* **Objective**
Please find each line in the rows below that contains the string "This" and copy those lines. Match case exactly.

* **Given entries**
——————————
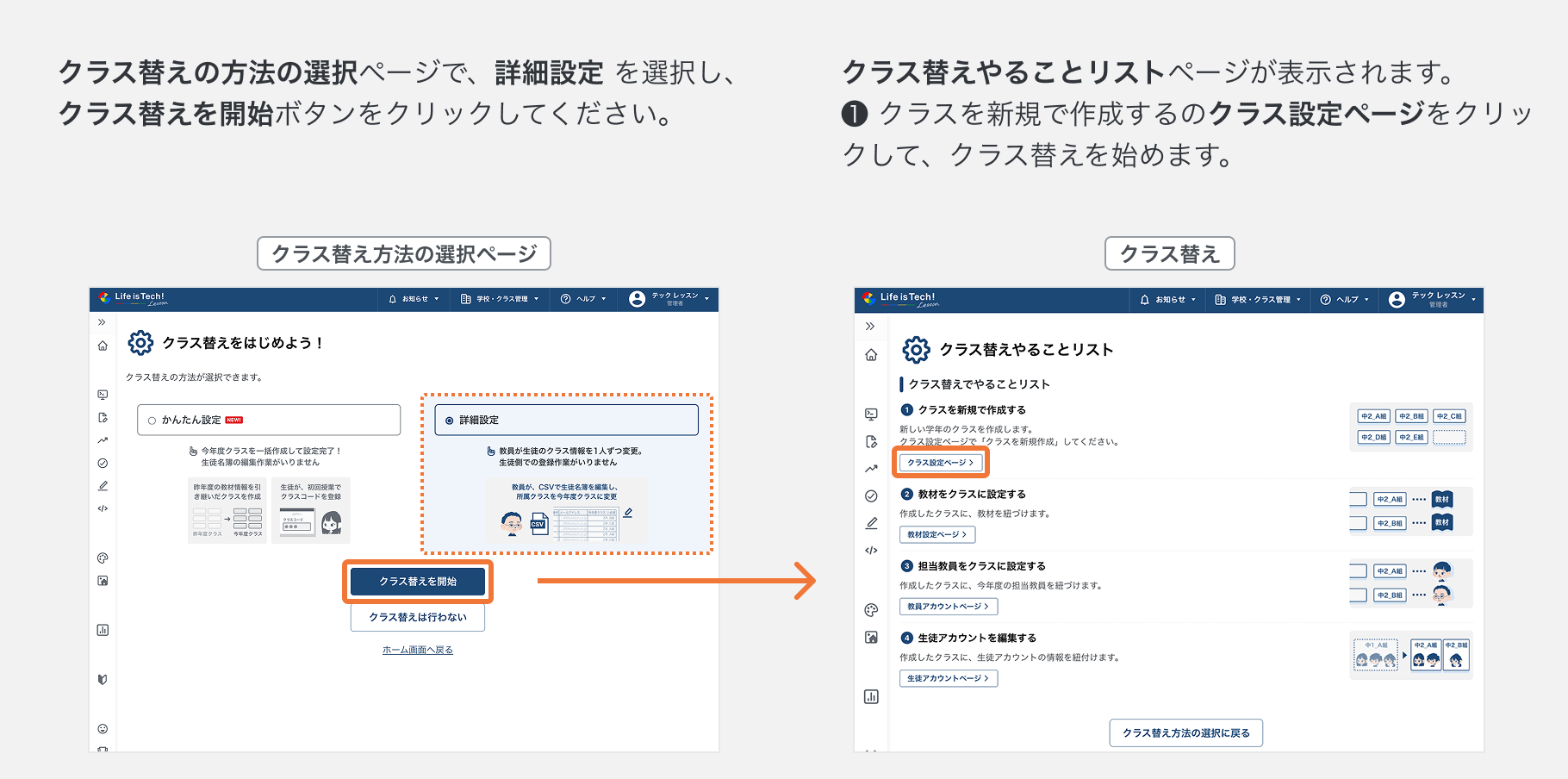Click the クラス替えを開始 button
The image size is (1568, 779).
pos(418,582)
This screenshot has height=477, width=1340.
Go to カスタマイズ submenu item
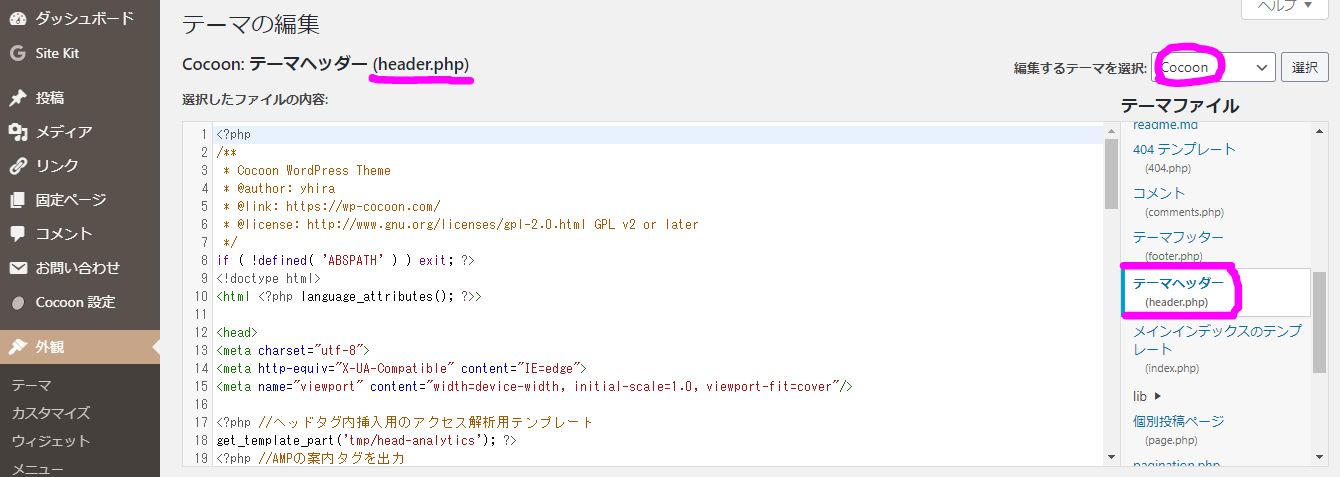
——————————
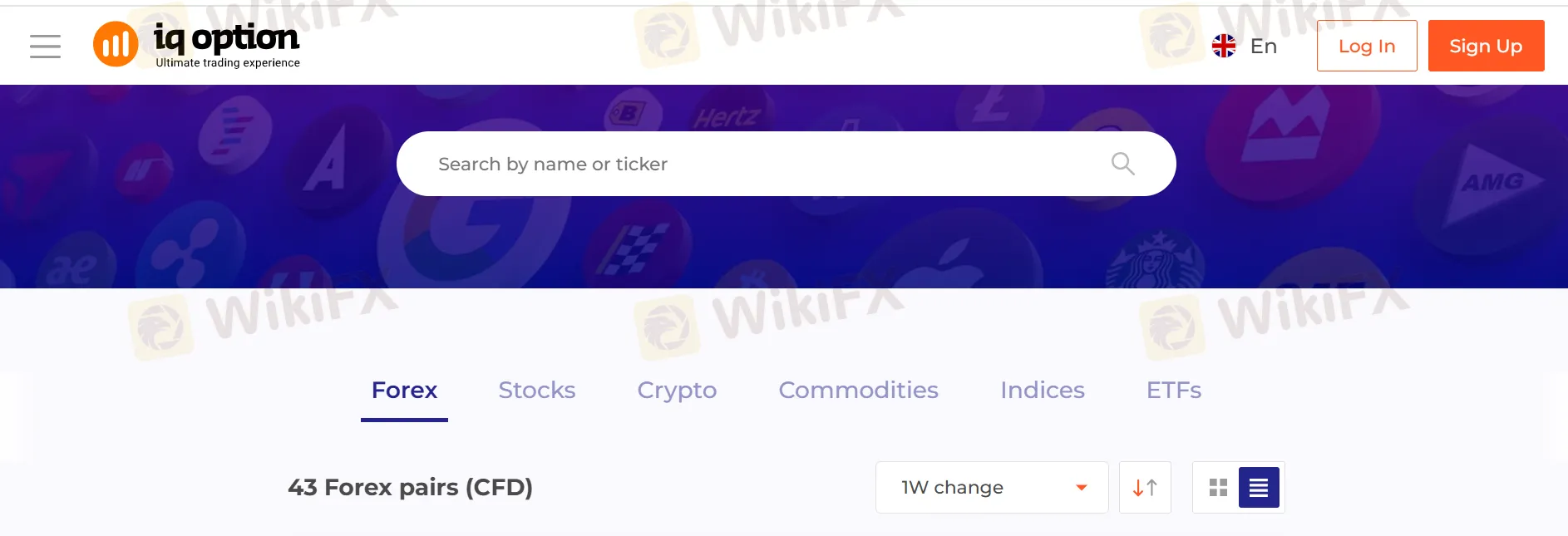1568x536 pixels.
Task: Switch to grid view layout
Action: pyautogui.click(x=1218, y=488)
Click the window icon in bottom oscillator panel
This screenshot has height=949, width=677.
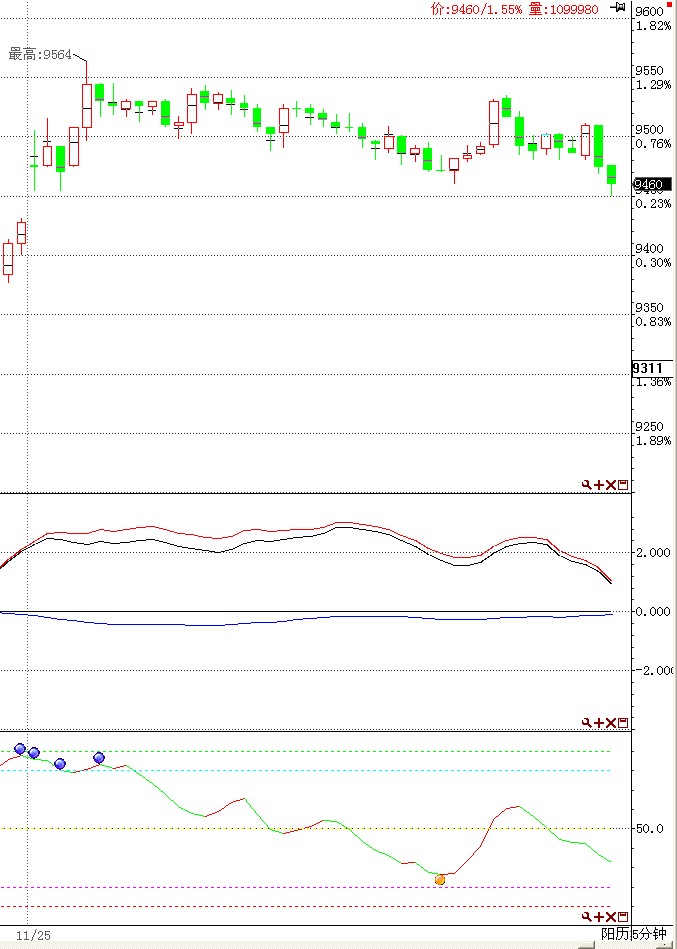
——————————
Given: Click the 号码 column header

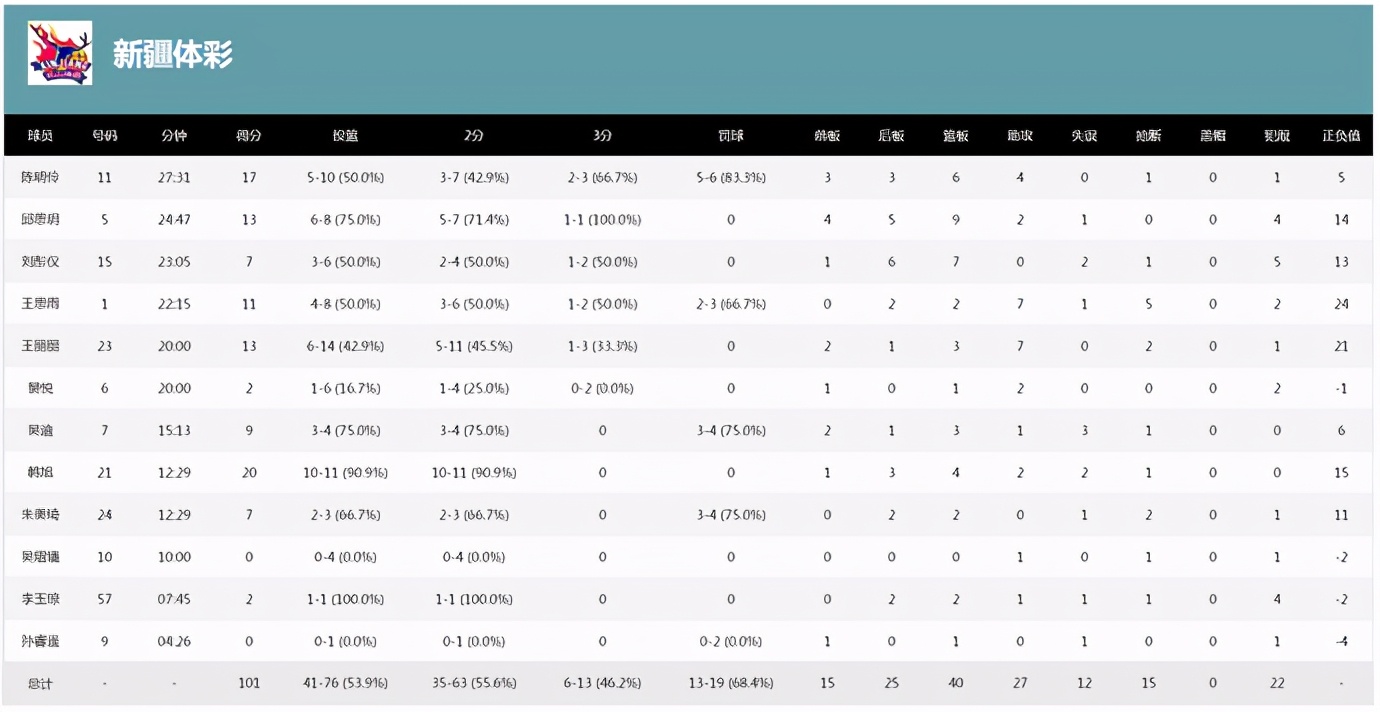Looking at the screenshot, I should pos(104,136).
——————————
* **Expected answer**
This screenshot has height=477, width=1340.
This screenshot has height=949, width=677.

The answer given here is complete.